Written instruction >> Rewrite the entries below, changing each "Click" to "Select" and keeping everything else the same. Leave the picture out.

─── Material for the task

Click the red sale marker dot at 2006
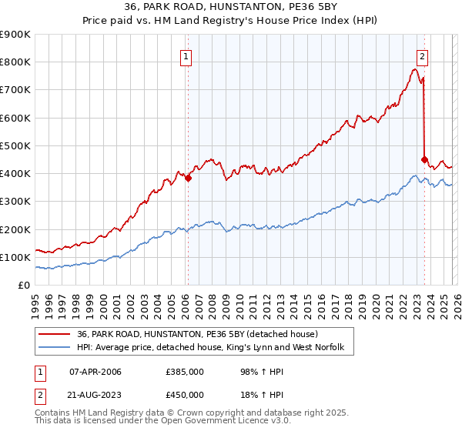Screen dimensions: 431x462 (x=188, y=178)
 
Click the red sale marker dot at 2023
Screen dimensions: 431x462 (x=424, y=159)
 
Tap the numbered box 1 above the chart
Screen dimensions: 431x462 (x=187, y=55)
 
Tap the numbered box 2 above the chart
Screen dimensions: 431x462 (x=423, y=55)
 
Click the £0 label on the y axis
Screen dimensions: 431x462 (x=23, y=285)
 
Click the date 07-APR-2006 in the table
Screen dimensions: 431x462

──────

Result of the task >>
Select the red sale marker dot at 2006
Screen dimensions: 431x462 (x=188, y=178)
 
Select the red sale marker dot at 2023
Screen dimensions: 431x462 (x=424, y=159)
 
Tap the numbered box 1 above the chart
Screen dimensions: 431x462 (x=187, y=55)
 
Tap the numbered box 2 above the chart
Screen dimensions: 431x462 (x=423, y=55)
 
Select the £0 label on the y axis
Screen dimensions: 431x462 (x=23, y=285)
 
Select the date 07-APR-2006 in the table
Screen dimensions: 431x462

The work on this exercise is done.